Present the data as a numbered list, starting at the line containing "At what coordinates should I click to accomplish: Select" and ending at the line containing "Looking at the screenshot, I should [886, 600].", with blank lines omitted. Leave the pictures out of your answer.

Text and element pointing records
▬▬▬▬▬▬

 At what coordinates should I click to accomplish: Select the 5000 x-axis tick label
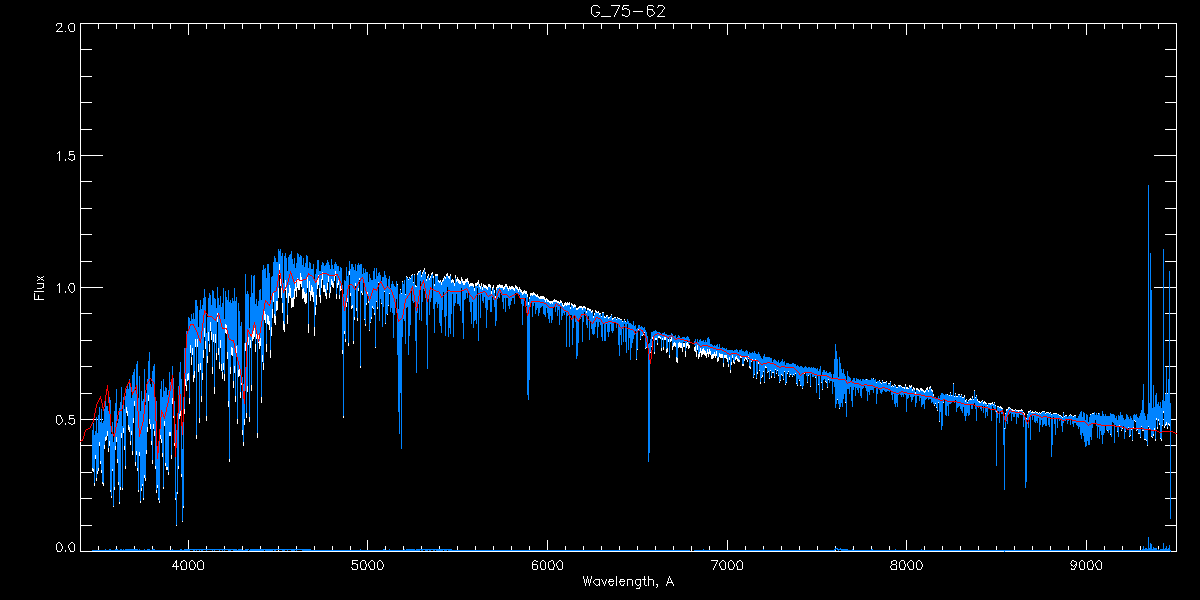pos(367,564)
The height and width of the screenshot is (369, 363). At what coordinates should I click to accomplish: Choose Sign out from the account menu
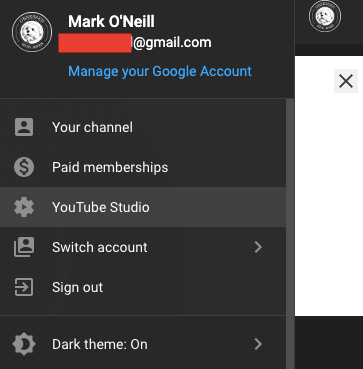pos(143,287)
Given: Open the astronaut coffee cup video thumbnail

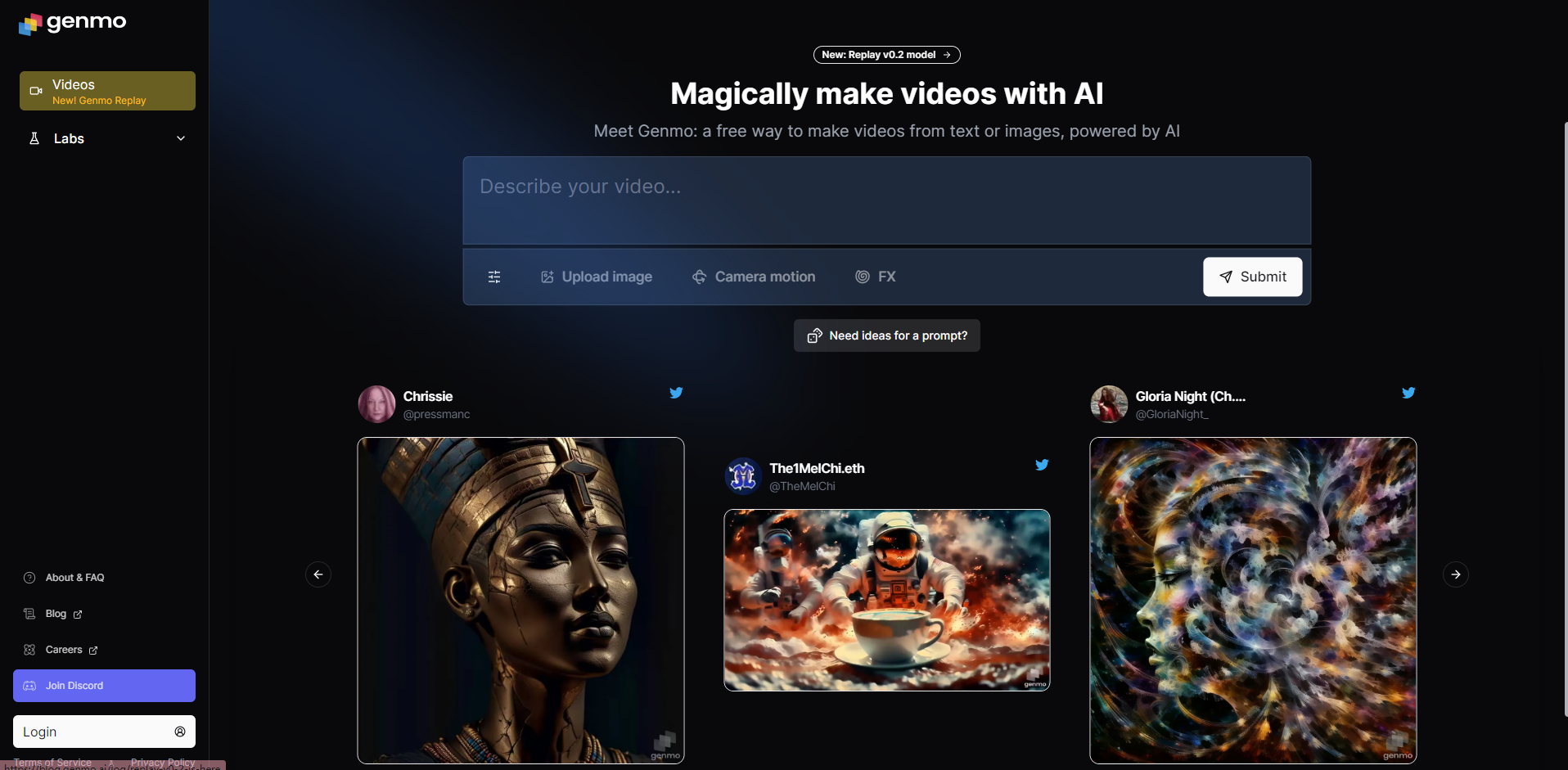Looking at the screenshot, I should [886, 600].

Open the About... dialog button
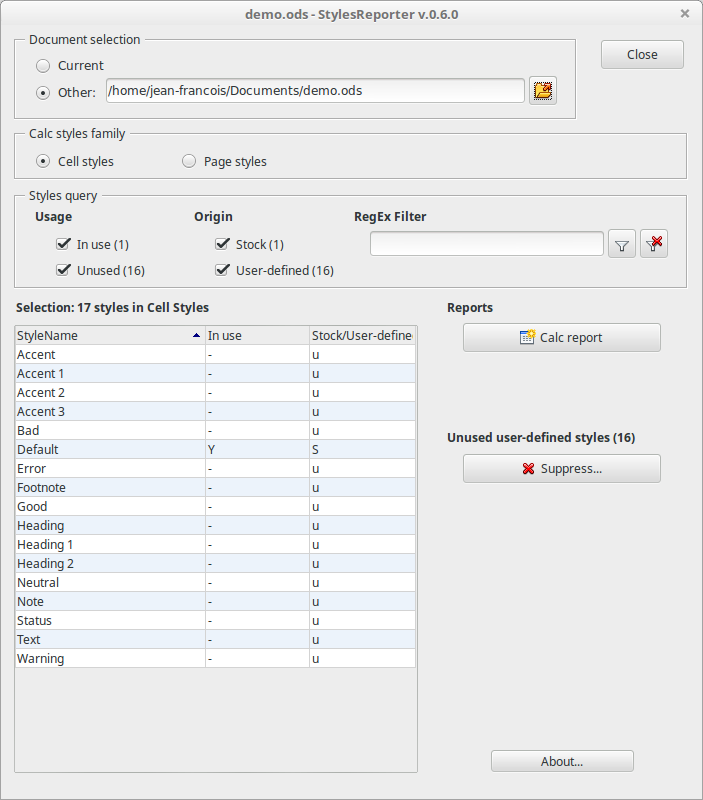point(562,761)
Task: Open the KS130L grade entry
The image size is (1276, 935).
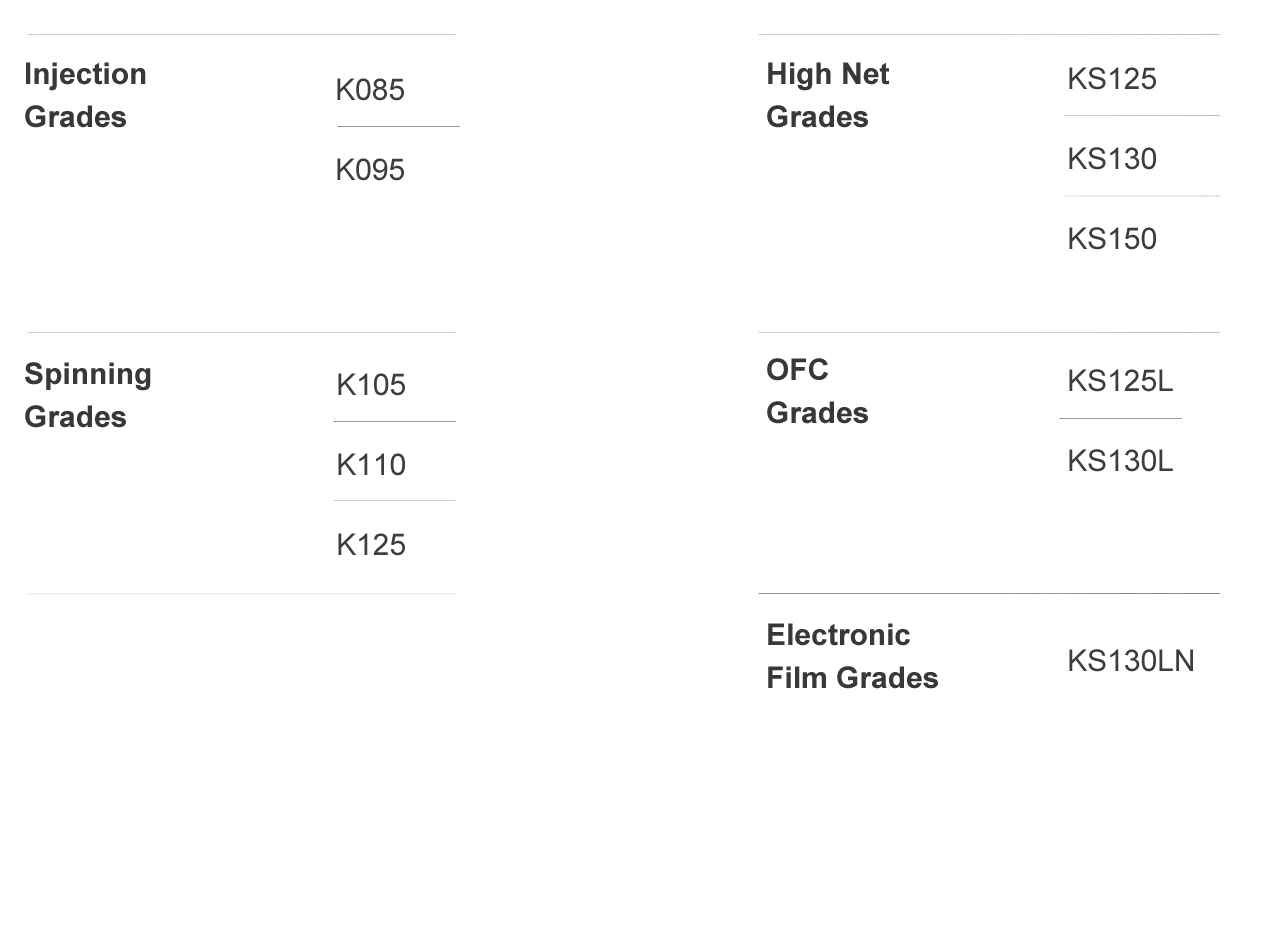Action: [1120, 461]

▬▬▬▬▬▬

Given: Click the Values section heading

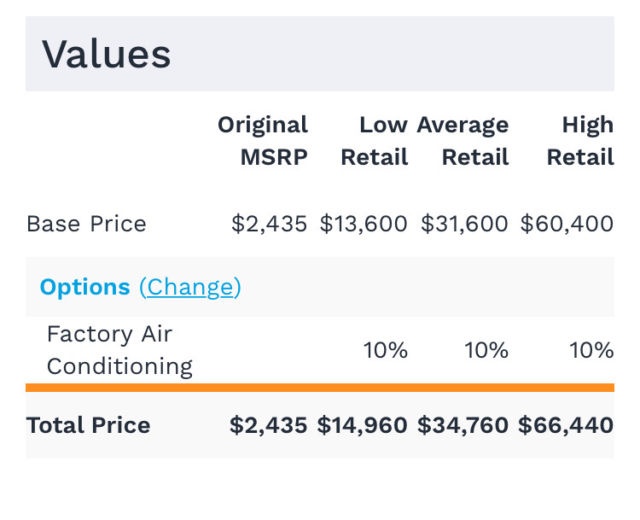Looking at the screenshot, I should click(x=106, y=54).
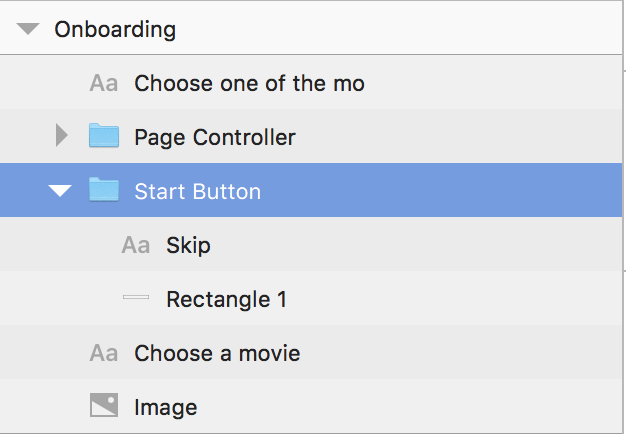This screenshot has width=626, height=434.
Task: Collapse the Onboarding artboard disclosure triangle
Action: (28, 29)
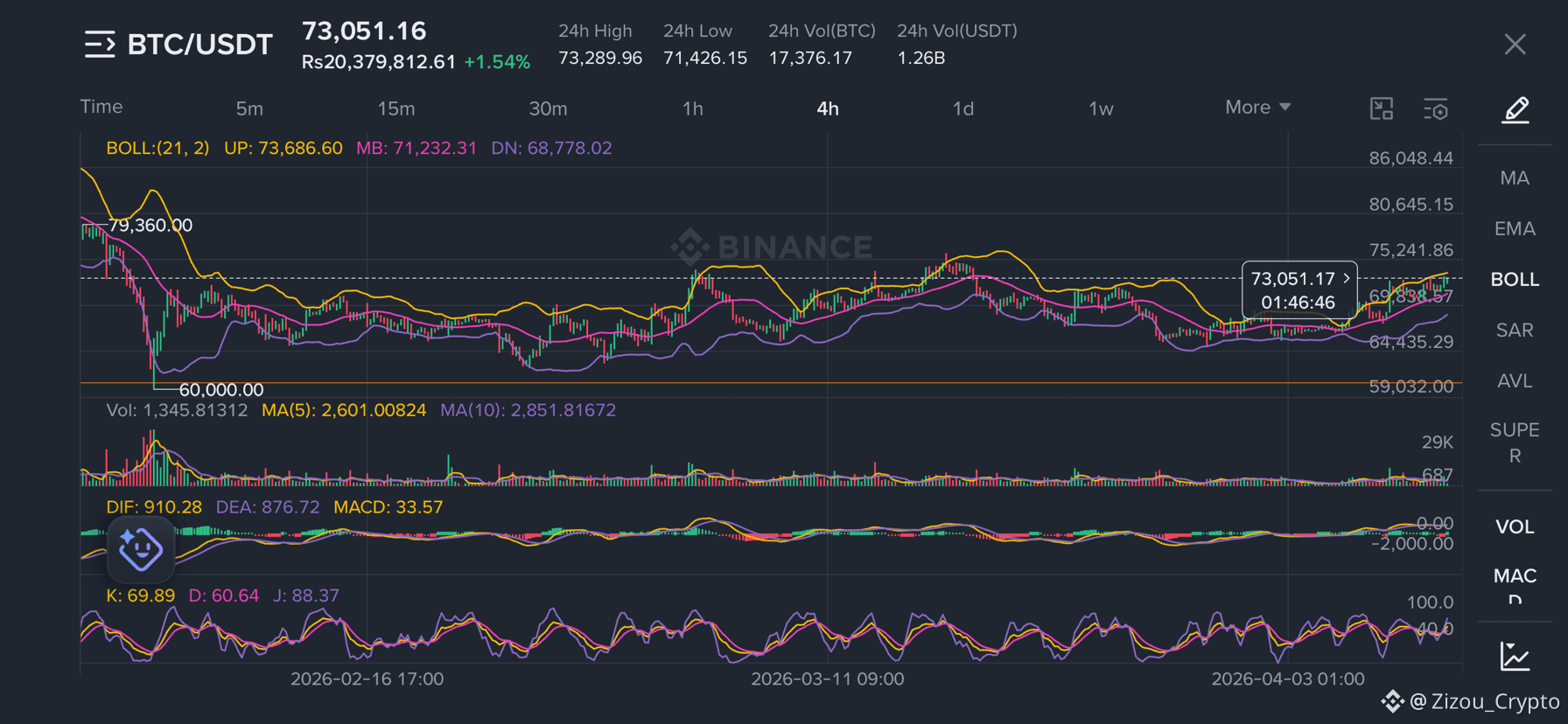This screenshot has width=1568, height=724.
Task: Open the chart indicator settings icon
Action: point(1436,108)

▬▬▬▬▬▬

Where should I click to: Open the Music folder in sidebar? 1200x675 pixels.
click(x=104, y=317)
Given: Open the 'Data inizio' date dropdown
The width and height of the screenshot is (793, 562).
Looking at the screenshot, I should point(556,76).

▬▬▬▬▬▬

* _Exercise answer_:
1.  At what coordinates should I click to accomplish: Select the 5000 x-axis tick label
2. pos(367,564)
3. The height and width of the screenshot is (369, 363). At what coordinates should I click to accomplish: Choose Sign out from the account menu
4. pos(143,287)
5. Given: Open the astronaut coffee cup video thumbnail
6. Looking at the screenshot, I should [886, 600].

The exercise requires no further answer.